“Negli ultimi 3 anni il Servizio sanitario nazionale ha perso quasi 21mila medici specialisti. Dal 2019 al 2021 hanno abbandonato l’ospedale 8.000 camici bianchi per dimissioni volontarie e scadenza del contratto a tempo determinato e 12.645 per pensionamenti, decessi e invalidità al 100%”. È quanto emerge da uno studio realizzato da Anaao Assomed, su dati Cat e Onaosi. “Anche i medici sono vittime del fenomeno meglio noto con l’espressione ‘Great Resignation’- scrive il sindacato dei medici dirigenti in una nota – il significativo aumento delle dimissioni, che vede un numero crescente di persone in numerosi ambiti lavorativi lasciare il loro impiego. Le cause che portano a questa drastica decisione sono le più svariate: dal burnout, alla ricerca di un posto che preservi il proprio benessere, al desiderio di poter avere la possibilità di gestire le giornate di lavoro difendendo il work-life balance. Complice dell’innesco di questo meccanismo è stata sicuramente la pandemia che ha nettamente peggiorato le condizioni di lavoro negli ospedali”.
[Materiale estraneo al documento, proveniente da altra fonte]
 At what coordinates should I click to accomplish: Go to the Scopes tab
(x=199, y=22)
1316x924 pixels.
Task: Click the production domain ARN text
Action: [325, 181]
Il fenomeno delle dimissioni
“Il fenomeno delle dimissioni dagli ospedali – prosegue Anaao – con i medici che decidono di abbandonare il tanto ambìto e prestigioso posto a tempo indeterminato in ospedale, è un’evidenza recente. Da sempre un certo numero di medici decide di cambiare lavoro, ma i dati del Conto annuale del tesoro (Cat) evidenziano che dal 2017 in tutta Italia si assiste ad una esplosione del fenomeno, con un trend in progressivo aumento. I dati del 2020 e del 2021, tratti dal database Onaosi, confermano il persistere di una quota importante di licenziamenti (da 2000 a 3000) che si aggiungono alle uscite per pensionamento (tabella 1): 2886 medici ospedalieri, il 39% in più rispetto al 2020 ha deciso di lasciare la dipendenza del SSN e proseguire la propria attività professionale altrove”. “Cosa cercano? La domanda sarebbe d’obbligo – si legge ancora – per chi volesse in qualche modo limitare la fuga, salvare la nave che affonda. Cercano orari più flessibili, maggiore autonomia professionale, minore burocrazia. Cercano un sistema che valorizzi le loro competenze, un lavoro che permetta di dedicare più tempo ai pazienti. Vogliono poter avere a disposizione più tempo anche per la propria vita privata e non sacrificare la famiglia”.
Servono risposte concrete
“Le aziende sanitarie dovrebbero, quindi, incominciare a dare concrete risposte al disagio crescente che da tempo denunciamo: gli orari di lavoro non sono ‘umani’ e le condizioni di lavoro sono insicure anche in riferimento agli utenti; la flessibilità nell’organizzazione del lavoro è scarsa, in assenza di innovativi strumenti di welfare aziendale, in particolare considerando il processo di progressiva femminilizzazione della professione; gli stipendi non sono in linea con i contratti di lavoro sottoscritti e con le norme di legge; non vengono valorizzate le conoscenze e le competenze dei propri professionisti nei processi di ‘governo clinico’ delle attività; non sono garantiti per i medici dipendenti percorsi di carriera e opportunità di crescita, esigenze che non si riesce ad accontentare”.